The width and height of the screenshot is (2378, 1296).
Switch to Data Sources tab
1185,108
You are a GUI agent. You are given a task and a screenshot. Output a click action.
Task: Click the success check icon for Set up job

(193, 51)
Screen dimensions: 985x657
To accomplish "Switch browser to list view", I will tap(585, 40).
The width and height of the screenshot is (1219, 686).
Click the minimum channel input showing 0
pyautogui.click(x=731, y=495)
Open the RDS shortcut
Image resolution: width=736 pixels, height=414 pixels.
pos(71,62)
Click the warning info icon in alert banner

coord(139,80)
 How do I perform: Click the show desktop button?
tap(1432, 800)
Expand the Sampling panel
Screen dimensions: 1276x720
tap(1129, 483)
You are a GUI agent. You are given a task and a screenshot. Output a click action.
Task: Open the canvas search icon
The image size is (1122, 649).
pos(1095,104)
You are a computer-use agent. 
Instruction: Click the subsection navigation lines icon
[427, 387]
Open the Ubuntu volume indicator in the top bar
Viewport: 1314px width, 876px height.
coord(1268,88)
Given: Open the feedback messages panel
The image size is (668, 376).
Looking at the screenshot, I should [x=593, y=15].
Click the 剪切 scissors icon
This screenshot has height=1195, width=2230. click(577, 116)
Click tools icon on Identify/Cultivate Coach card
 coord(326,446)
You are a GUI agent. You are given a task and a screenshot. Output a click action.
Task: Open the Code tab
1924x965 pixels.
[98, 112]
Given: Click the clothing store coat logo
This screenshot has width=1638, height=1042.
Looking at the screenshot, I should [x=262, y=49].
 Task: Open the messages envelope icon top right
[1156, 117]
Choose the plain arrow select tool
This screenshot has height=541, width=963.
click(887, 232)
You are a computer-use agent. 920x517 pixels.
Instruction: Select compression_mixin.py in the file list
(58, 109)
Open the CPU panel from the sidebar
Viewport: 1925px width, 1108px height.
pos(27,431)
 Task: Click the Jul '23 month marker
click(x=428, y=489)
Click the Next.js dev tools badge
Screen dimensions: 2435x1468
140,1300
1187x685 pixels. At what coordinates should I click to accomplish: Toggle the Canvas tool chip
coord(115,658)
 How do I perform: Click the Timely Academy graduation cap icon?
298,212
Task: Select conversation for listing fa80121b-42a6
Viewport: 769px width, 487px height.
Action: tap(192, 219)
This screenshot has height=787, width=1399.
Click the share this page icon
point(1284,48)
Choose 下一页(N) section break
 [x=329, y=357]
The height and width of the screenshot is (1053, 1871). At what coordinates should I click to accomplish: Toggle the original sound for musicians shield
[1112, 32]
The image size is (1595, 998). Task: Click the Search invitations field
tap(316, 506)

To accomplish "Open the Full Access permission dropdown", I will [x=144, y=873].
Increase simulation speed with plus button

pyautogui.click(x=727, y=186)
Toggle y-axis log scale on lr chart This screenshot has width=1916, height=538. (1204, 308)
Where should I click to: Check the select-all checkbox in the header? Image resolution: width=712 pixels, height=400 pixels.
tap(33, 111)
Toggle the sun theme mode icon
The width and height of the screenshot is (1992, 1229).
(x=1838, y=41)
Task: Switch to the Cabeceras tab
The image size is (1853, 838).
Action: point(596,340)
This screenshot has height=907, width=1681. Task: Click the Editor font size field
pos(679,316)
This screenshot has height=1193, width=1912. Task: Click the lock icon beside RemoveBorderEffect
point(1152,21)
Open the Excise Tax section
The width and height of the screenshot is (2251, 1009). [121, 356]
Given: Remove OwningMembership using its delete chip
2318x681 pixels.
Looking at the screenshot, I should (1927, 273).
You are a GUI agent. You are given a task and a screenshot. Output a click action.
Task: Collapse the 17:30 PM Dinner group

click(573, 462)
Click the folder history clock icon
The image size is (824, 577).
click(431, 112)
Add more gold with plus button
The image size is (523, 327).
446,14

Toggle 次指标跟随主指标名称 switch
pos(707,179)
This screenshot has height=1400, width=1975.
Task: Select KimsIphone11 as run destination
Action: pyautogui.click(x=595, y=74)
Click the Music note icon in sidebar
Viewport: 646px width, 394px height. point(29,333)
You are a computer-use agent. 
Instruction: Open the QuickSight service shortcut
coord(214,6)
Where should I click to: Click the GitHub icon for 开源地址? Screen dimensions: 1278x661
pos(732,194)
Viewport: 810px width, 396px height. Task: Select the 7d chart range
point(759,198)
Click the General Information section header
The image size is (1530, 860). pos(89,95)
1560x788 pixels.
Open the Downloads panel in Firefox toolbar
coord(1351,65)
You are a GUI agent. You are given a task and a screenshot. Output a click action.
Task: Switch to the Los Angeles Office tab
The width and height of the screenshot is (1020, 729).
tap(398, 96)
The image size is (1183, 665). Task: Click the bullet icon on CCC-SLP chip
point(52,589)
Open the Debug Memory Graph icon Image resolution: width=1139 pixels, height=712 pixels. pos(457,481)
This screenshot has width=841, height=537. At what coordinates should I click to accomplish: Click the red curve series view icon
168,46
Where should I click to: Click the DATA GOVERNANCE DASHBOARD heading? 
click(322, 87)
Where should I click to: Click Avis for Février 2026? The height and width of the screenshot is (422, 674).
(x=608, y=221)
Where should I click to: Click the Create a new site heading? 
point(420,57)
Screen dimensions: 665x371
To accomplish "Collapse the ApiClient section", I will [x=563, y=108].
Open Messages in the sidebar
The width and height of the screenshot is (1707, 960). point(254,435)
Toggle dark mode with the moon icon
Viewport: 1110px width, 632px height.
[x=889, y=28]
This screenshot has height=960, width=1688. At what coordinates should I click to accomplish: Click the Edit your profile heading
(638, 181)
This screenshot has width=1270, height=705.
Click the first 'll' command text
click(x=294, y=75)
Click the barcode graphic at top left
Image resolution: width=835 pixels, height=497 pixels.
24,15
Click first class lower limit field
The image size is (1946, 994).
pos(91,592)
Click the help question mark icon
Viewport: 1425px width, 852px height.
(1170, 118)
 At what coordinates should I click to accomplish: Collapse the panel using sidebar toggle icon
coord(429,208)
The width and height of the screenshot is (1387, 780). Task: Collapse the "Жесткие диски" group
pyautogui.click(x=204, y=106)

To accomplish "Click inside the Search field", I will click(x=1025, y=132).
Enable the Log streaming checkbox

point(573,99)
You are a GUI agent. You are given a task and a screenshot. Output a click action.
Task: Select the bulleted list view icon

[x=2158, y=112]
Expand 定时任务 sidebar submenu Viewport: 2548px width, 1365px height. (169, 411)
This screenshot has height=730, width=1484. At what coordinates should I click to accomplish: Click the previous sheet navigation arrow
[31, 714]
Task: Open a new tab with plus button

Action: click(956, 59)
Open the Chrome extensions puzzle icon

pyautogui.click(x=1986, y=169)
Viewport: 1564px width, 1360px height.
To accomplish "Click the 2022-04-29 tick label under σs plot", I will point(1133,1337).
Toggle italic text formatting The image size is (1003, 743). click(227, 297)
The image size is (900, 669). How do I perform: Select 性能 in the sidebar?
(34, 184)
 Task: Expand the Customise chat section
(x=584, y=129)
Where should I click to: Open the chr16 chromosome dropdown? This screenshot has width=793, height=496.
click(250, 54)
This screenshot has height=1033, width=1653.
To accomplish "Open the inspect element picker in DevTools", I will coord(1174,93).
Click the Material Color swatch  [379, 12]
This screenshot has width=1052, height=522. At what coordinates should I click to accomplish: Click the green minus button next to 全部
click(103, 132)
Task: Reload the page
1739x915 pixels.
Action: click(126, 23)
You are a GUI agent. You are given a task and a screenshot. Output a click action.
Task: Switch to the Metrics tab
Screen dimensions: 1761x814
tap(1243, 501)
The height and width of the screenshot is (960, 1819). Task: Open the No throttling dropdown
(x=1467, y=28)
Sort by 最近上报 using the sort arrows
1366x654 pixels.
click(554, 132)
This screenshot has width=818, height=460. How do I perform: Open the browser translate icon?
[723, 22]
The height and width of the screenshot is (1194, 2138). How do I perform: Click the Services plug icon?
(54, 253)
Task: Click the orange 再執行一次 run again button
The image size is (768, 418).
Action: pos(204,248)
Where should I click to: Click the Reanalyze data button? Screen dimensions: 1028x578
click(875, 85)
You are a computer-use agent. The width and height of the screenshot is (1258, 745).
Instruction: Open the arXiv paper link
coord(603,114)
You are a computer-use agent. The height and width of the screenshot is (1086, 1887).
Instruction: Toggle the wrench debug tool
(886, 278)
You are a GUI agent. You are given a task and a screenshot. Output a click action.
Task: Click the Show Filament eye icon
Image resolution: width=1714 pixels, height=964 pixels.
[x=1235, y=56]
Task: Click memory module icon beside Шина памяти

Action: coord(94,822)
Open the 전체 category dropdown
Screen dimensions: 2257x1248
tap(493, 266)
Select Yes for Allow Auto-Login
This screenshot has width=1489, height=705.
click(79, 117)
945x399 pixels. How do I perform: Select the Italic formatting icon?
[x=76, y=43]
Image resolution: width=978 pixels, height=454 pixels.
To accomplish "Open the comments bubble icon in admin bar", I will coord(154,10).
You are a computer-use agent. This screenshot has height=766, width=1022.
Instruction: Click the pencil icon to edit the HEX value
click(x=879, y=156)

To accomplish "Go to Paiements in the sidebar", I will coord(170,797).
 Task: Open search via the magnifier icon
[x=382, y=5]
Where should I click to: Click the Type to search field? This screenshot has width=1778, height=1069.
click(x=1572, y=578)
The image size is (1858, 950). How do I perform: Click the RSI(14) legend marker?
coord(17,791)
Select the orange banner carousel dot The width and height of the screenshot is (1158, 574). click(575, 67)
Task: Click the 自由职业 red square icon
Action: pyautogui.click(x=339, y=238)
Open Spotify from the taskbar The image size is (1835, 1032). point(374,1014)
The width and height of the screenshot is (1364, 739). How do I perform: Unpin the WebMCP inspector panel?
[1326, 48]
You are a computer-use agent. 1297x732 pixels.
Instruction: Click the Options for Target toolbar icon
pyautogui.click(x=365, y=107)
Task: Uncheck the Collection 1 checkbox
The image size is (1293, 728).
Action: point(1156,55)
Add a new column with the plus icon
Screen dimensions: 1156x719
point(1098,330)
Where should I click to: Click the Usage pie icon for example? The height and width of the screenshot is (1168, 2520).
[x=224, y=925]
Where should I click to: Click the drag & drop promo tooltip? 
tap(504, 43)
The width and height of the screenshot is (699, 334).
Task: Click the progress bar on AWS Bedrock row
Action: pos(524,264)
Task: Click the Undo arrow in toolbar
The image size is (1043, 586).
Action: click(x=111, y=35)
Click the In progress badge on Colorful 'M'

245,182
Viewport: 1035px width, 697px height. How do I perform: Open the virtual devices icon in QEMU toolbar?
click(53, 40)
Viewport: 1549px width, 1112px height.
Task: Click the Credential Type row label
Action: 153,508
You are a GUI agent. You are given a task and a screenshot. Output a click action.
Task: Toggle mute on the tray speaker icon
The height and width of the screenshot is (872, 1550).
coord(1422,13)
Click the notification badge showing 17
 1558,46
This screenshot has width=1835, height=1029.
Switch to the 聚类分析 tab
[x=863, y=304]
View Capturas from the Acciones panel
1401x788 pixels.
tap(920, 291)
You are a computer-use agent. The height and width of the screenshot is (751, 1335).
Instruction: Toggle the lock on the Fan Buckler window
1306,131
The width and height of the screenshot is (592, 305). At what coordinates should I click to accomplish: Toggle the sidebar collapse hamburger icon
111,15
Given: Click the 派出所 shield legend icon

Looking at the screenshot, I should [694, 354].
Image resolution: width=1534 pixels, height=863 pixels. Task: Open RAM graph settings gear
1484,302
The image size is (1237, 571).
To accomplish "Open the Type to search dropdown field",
========================
## What to produce
Transcribe only, please, the lines from the first line of the records through the line with "The width and height of the screenshot is (1219, 686).". Both of those lines are included.

## Finished exercise
The width and height of the screenshot is (2378, 1296).
Switch to Data Sources tab
1185,108
You are a GUI agent. You are given a task and a screenshot. Output a click action.
Task: Click the success check icon for Set up job

(193, 51)
Screen dimensions: 985x657
To accomplish "Switch browser to list view", I will tap(585, 40).
The width and height of the screenshot is (1219, 686).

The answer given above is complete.